Trump, time and the future

A recent poll reported that we are as fearful of the threat of terror in our future as we were after 9/11. Donald Trump is the presidential candidate who is benefitting the most from our collective fear. Never mind how irrational some of his statements sound, they tend to amp up our fear, too. Trump will keep us safe, Trump will strike fear into the hearts of Muslims, Trump will protect our borders from Mexican intruders. Trump will make America great, again. Trump, our savior.

In some reading I was doing this week I was struck by how short sighted this is. Diana Butler Bass in A People's History of Christianity reminds us how long that history is. The period of the so called "early church" was over 500 years. It is as long as Martin Luther's' day from our own. In that time, the world had gone through huge economic, political and social changes, terrible wars, plagues and famines. The upheaval of civilizations. And the Church was in the midst of all of it. In light of that our politics today and specifically the rise and fall ( at some point) of Donald Trump is like a grain of sand on the seashore of time.
 
So what are we afraid of? Who do we trust for our future? Does God have a future and a future for us?

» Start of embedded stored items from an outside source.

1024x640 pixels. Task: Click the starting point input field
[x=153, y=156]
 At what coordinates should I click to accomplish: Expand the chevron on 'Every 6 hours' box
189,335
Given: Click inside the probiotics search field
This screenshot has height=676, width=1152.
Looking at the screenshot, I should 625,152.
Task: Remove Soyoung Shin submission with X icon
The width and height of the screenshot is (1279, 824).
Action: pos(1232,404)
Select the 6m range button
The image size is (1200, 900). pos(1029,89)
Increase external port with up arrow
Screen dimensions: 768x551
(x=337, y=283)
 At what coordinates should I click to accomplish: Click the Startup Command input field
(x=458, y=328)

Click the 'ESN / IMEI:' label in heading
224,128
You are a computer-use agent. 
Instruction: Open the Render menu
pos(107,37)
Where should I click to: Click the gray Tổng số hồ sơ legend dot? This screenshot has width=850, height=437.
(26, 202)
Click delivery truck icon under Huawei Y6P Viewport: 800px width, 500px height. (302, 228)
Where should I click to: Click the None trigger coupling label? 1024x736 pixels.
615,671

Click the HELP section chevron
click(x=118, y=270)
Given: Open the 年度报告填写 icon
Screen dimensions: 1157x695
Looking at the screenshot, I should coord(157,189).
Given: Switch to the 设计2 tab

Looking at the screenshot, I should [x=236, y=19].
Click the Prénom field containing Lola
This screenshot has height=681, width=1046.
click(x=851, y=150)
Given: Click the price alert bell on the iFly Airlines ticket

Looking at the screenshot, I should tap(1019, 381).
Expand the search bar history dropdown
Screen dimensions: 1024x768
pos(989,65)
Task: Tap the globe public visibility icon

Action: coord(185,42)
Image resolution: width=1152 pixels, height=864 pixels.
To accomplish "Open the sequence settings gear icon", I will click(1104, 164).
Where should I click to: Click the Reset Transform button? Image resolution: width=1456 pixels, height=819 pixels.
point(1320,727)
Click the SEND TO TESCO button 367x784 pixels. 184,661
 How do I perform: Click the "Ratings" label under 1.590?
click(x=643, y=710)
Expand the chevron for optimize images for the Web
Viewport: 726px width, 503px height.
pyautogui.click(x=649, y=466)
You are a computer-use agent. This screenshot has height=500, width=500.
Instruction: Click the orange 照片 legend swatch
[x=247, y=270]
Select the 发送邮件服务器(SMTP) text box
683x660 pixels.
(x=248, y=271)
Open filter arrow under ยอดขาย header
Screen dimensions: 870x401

Fleming Rutledge in a sermon in New York City well before 9/11 talked about standing atop the World Trade Center and looking out over the city. It was a time in the Cold War when nuclear tensions were high. She thought about the devastation a nuclear bomb dropped on NYC would cause. No Statue of Liberty, no financial district, no Yankee Stadium, no Broadway, no Fulton Street Fish Market, no Brooklyn Bridge, and so on, all ashes, dust and rubble. So unnerved was she about the loss of the future, she had a crisis of faith. She talked to a theological mentor about it. He said, Fleming, did you think God had not thought of that?
       
The future does not belong to us. It belongs to God. No one of us can fix our problems now. No one we elect can make us safe, or secure our borders, or keep all the Syrians out, and why would we want to live in a world like that anyway?

I was reading a biography on Dietrich Bonhoeffer earlier this year and I was struck by the way Bonhoeffer and his mentor Karl Barth kept to their work during the worst of the war. Barth at his desk in Switzerland and Bonhoeffer in a German prison. Bonhoeffer reading Barth's latest volume in his Church Dogmatics with genuine joy even as his life hung by a thread.

God holds the thread. Our future belongs to Him. It is the future of God. So, in our work, and worship we bear witness to our faith in God's future.